__THE PROBLEM__
Print verbatim the passage of the bike repair blog post below that opens with the words "Attack attack" and closes with "travel and height.".

**** DOCUMENT EXCERPT ****

Monday, August 30, 2010

Attack attack

Back in April I reported on my repair of a mid-1990s Pro Flex Attack with flattened elastomers. I found a couple of elastomers and a spacer to restore the rear suspension to its former travel and height.

A few days ago the bike came back looking like this:

One of the elastomers flattened out like the first set. The other had liquefied. The spacer has disappeared without a trace.

I found a blog on which the writer reported using old inner tube, wrapped and held with zip ties, to replace the absent elastomers on his Pro Flex. We used the technique to fix this one.

What do these people do to liquefy an elastomer? Was somebody playing with a torch? Splashing caustic chemicals around? Storing nuclear waste next to the bike?

Sorry, I didn't grab a pic of the inner tube shock repair. The day turned kind of hectic.

Wednesday, August 25, 2010

"I found this stuff on line!"

**** DATASET CONTENT ****

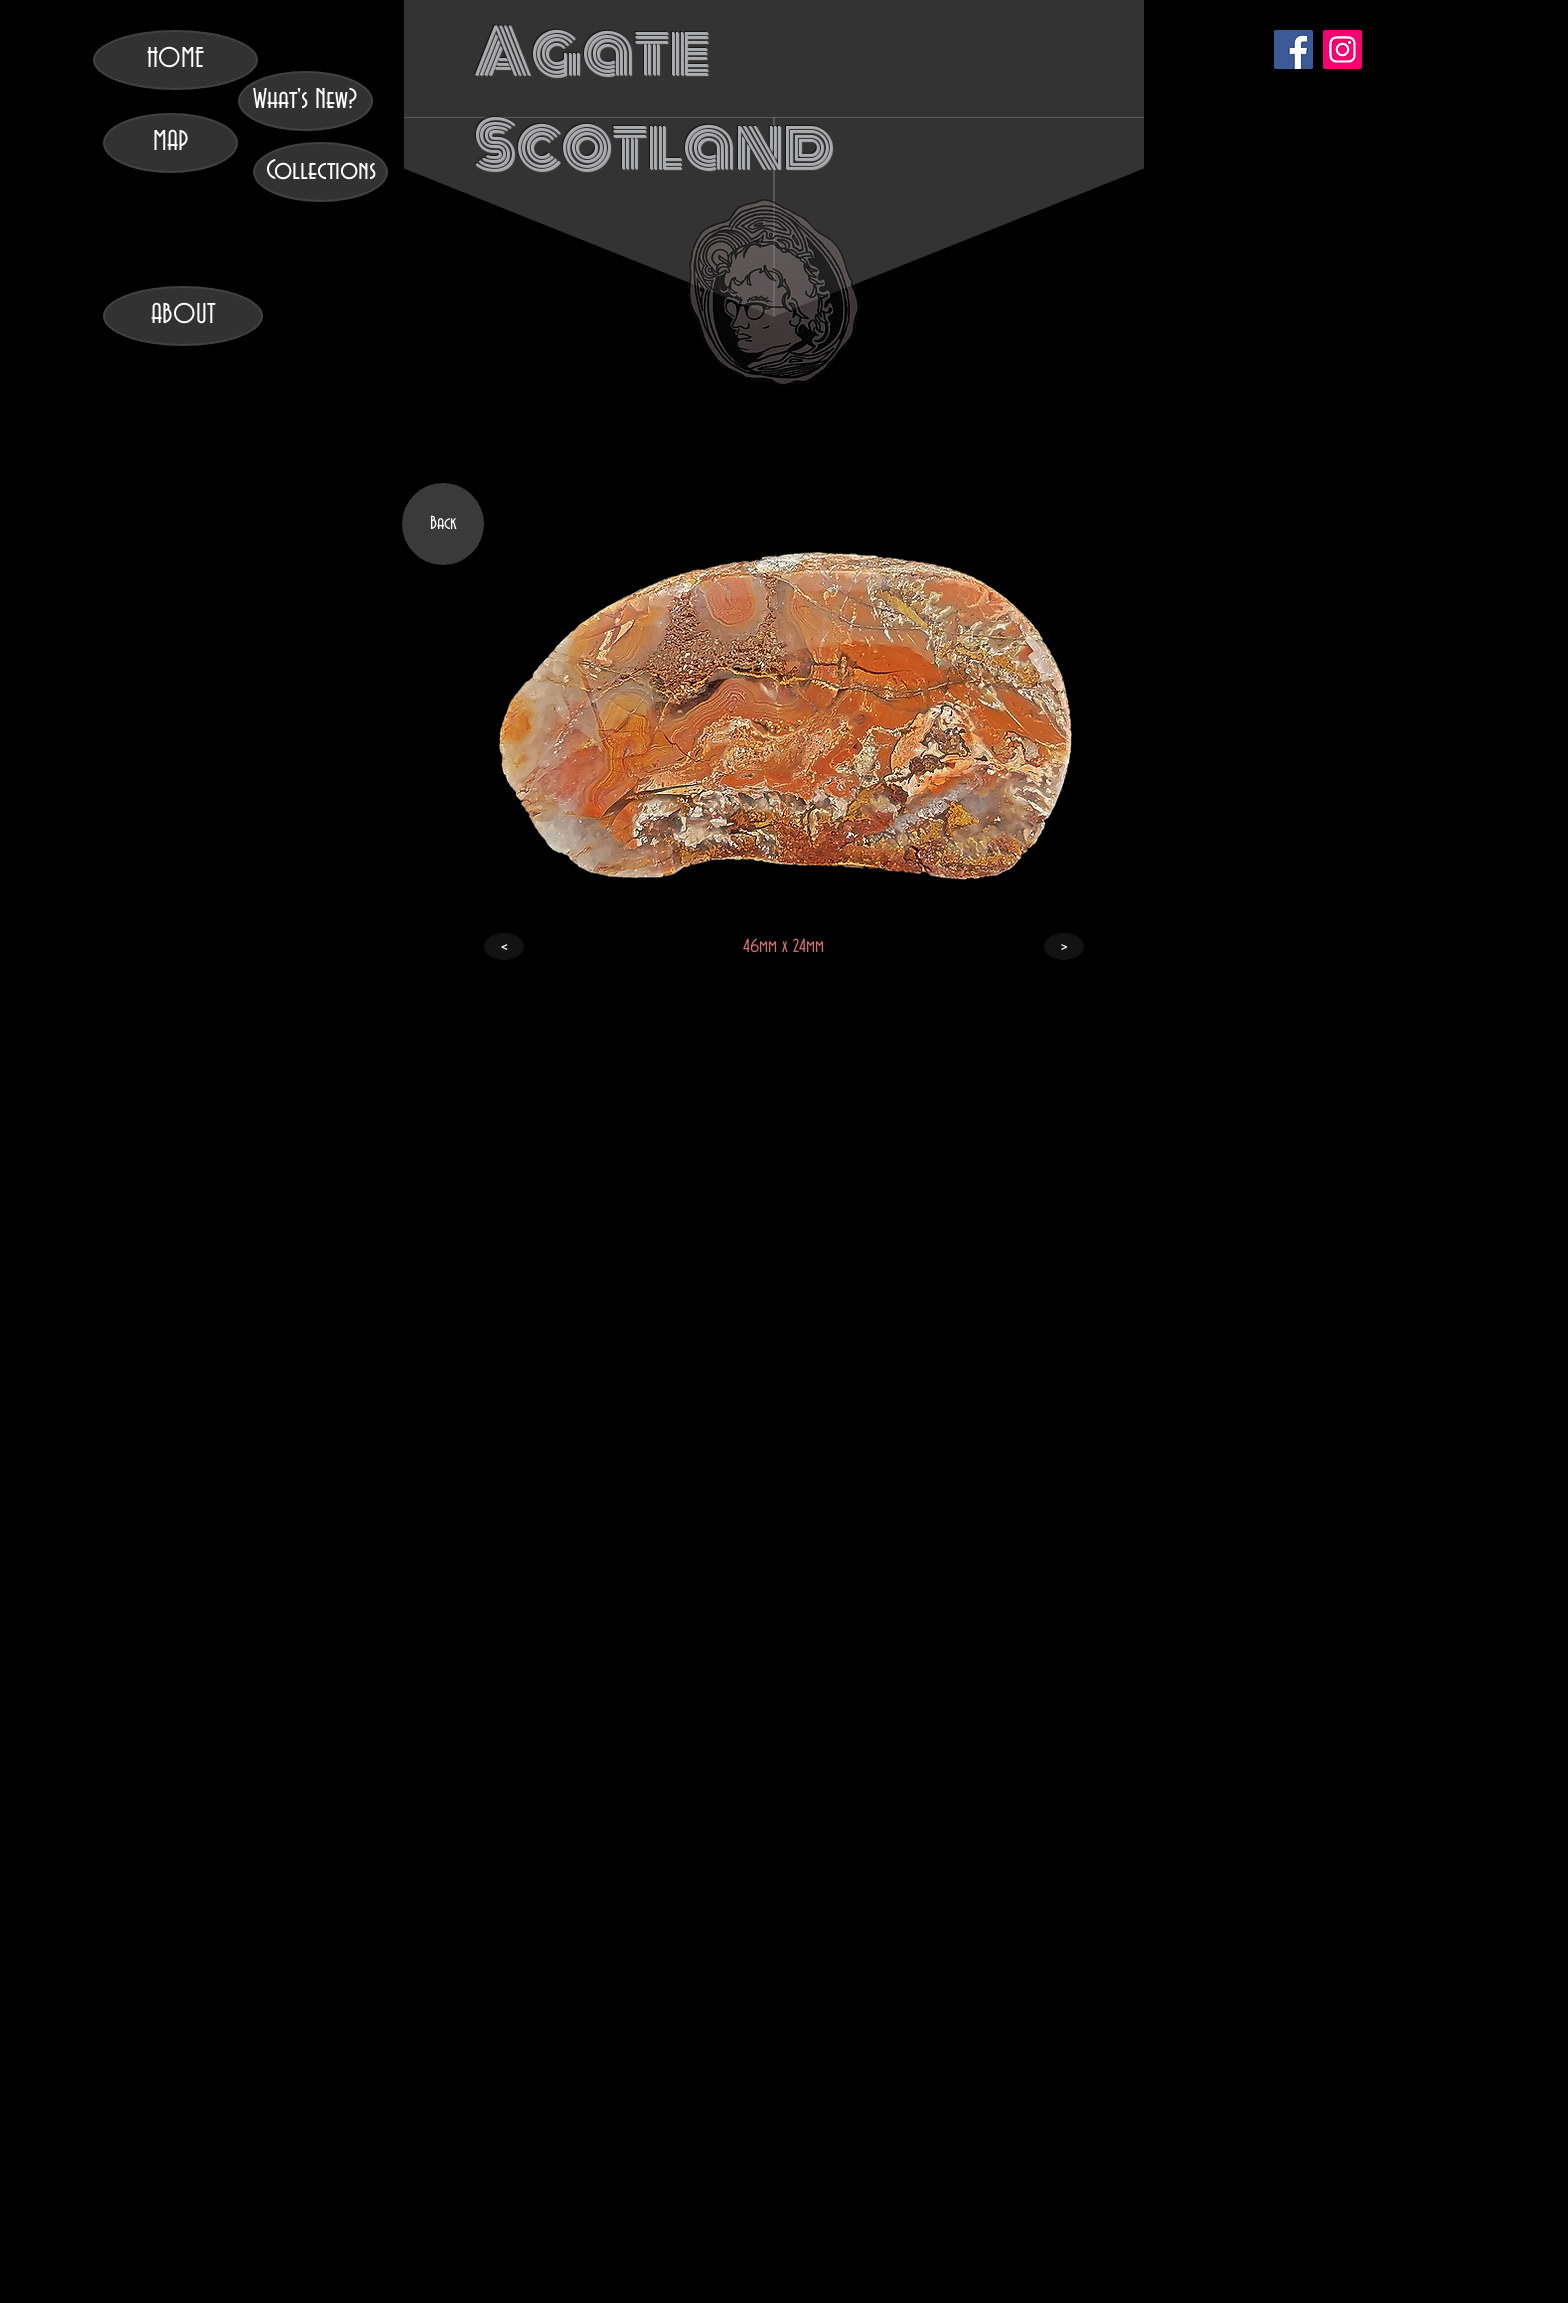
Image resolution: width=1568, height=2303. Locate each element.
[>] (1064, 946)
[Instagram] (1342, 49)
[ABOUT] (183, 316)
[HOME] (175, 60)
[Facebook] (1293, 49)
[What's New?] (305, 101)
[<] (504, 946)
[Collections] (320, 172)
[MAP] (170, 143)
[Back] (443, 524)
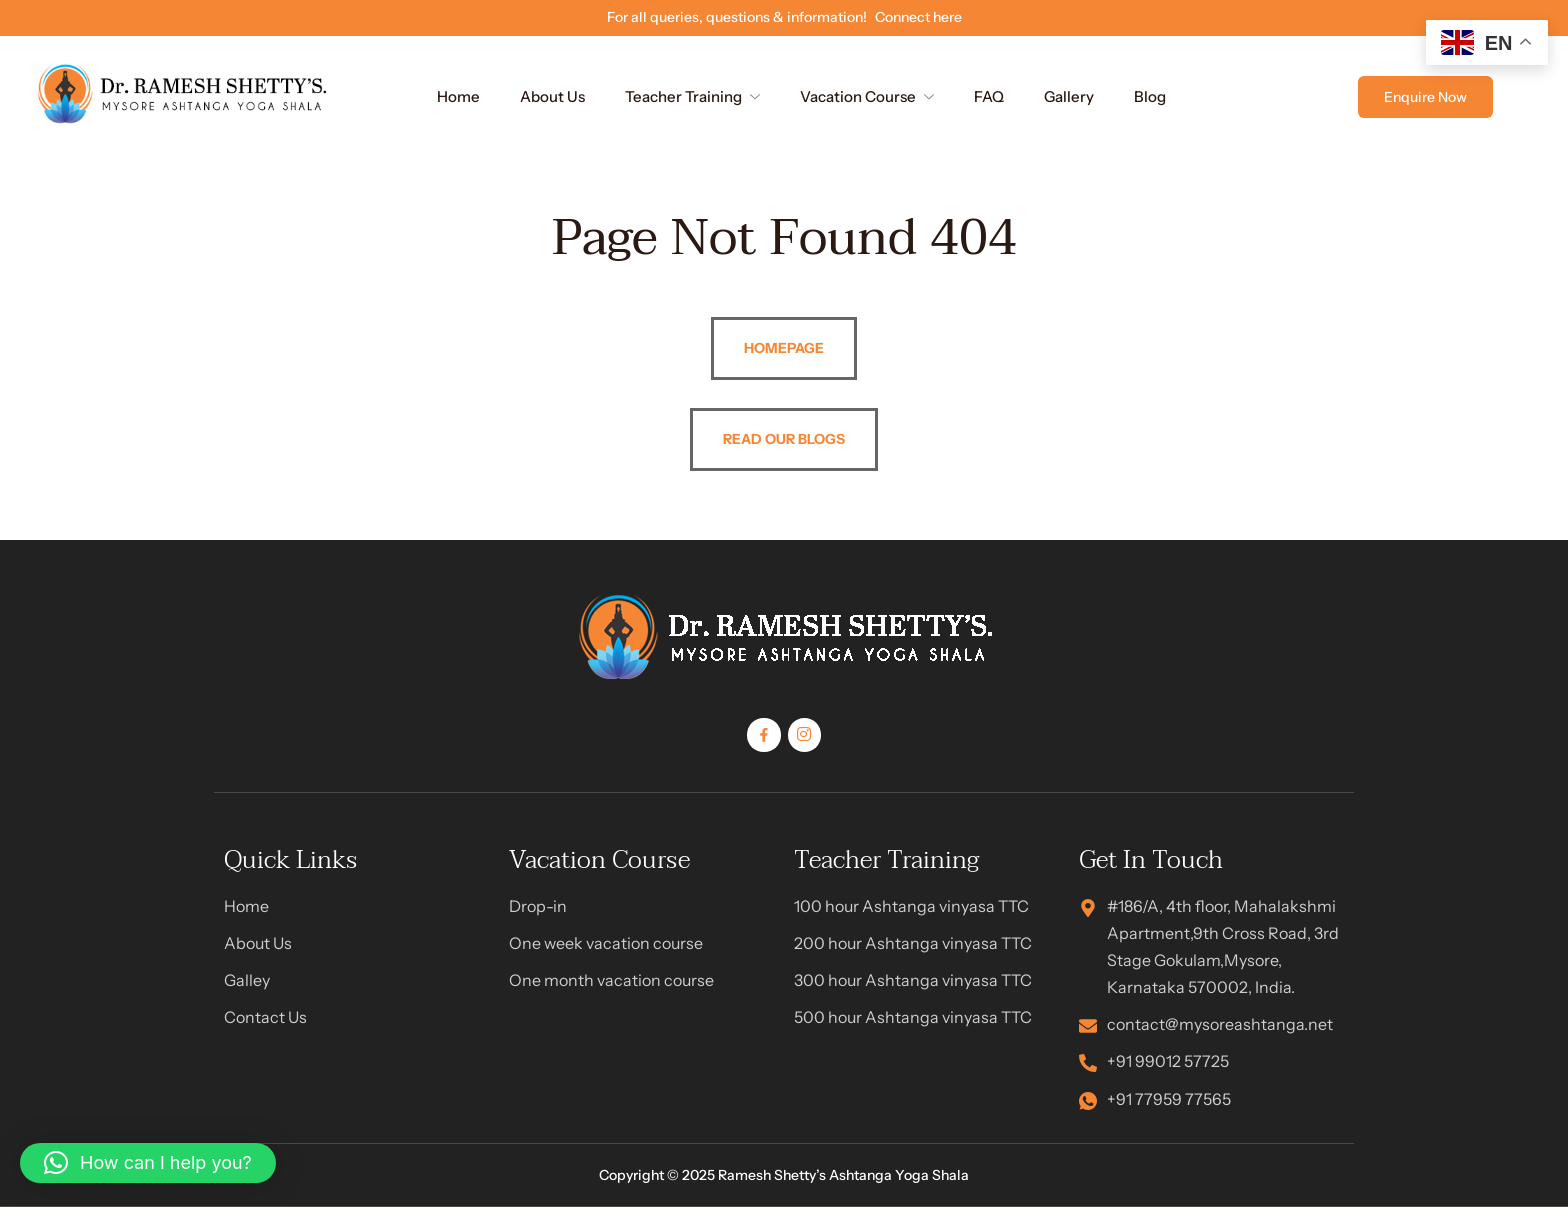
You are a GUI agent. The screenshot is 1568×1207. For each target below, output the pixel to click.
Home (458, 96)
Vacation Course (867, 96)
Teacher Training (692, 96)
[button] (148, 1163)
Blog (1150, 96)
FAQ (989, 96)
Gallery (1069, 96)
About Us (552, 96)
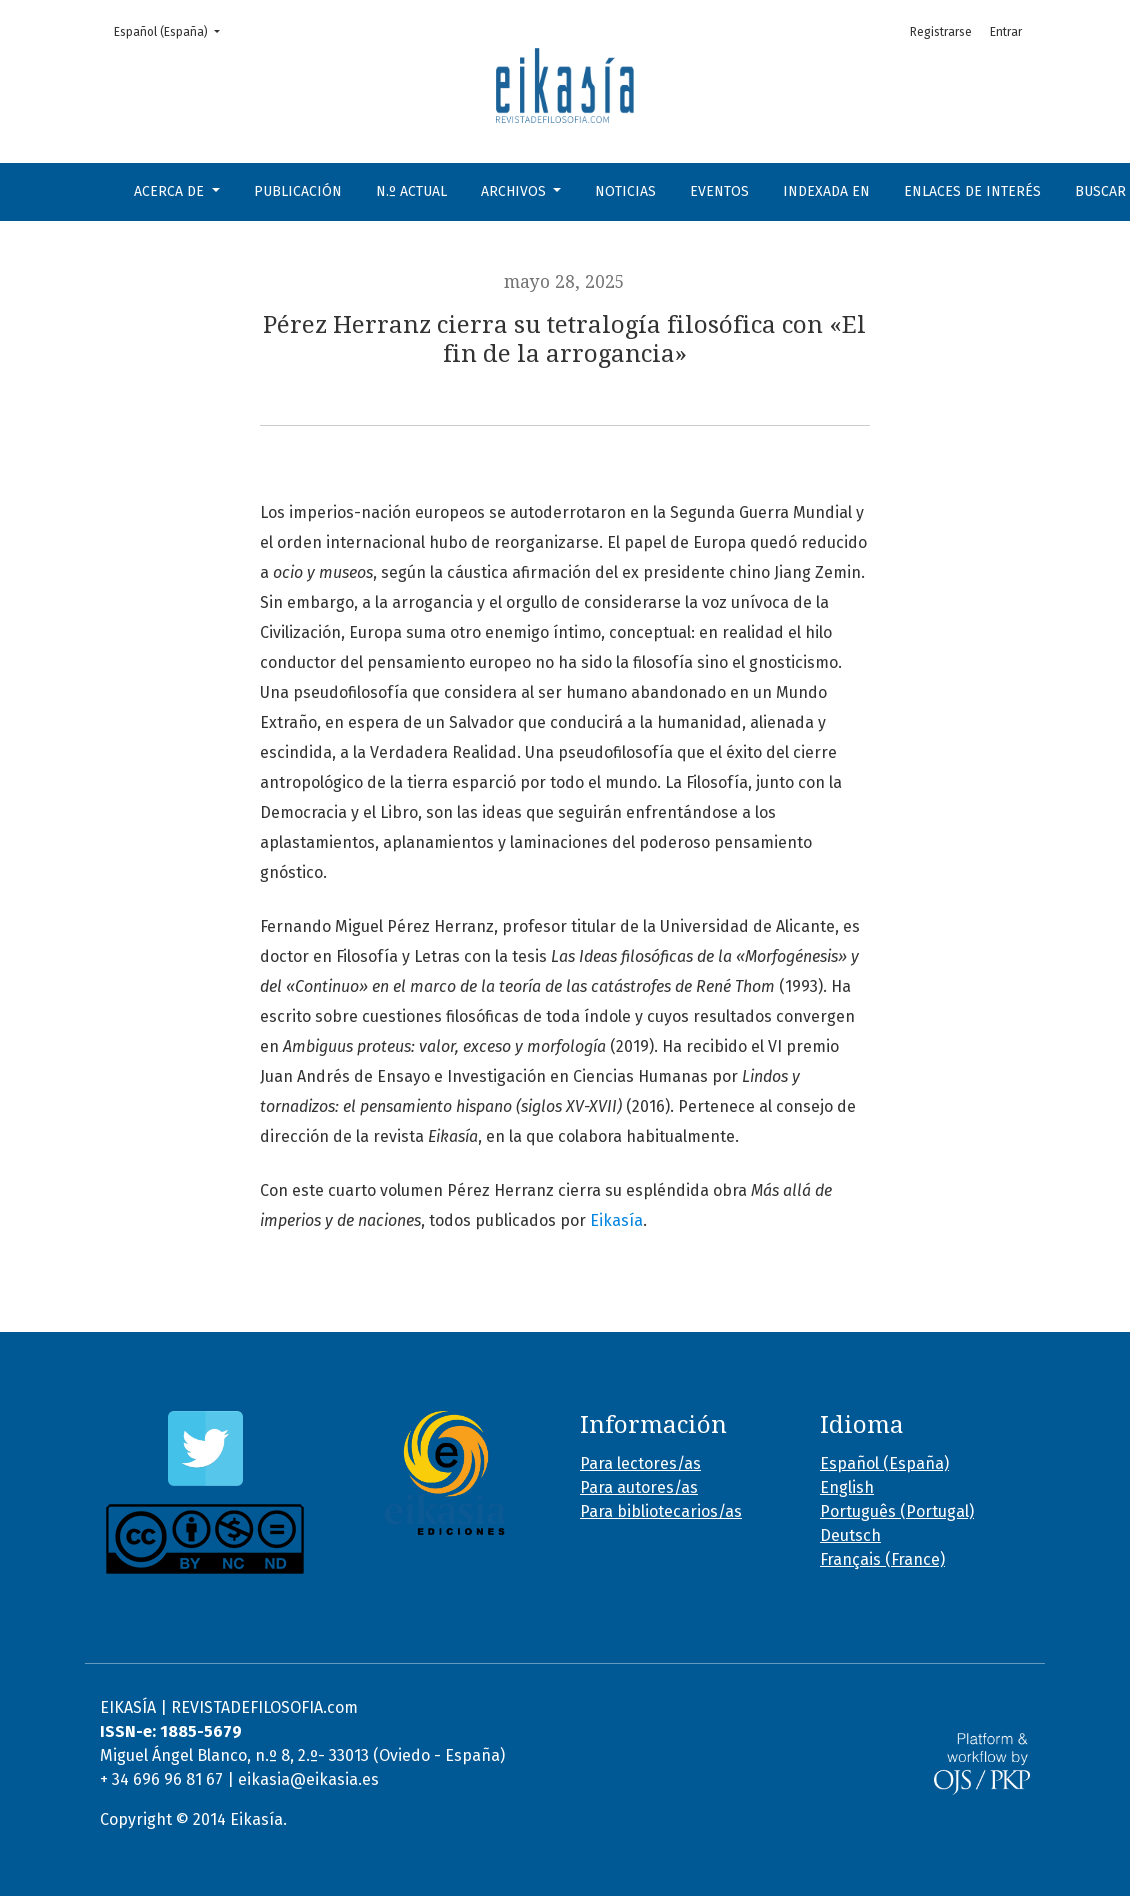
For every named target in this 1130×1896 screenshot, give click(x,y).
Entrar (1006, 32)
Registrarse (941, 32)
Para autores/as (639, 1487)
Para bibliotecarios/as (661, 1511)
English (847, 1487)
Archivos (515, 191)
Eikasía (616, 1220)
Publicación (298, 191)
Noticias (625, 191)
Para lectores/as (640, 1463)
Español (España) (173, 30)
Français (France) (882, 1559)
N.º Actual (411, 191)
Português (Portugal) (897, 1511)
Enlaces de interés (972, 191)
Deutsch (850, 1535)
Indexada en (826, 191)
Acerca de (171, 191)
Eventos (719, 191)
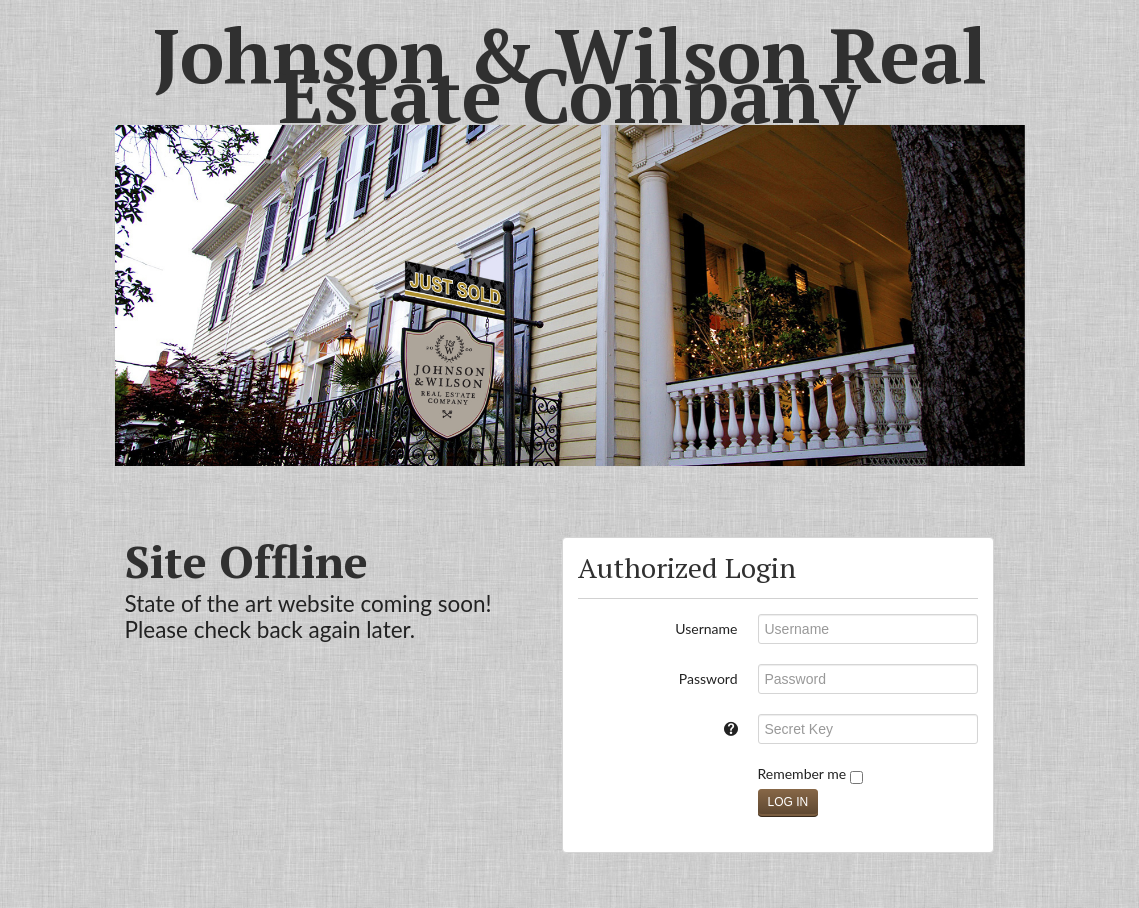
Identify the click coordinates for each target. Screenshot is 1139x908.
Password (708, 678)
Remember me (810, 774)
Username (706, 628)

****

__EXERCISE ANSWER__
Attack attack

Back in April I reported on my repair of a mid-1990s Pro Flex Attack with flattened elastomers. I found a couple of elastomers and a spacer to restore the rear suspension to its former travel and height.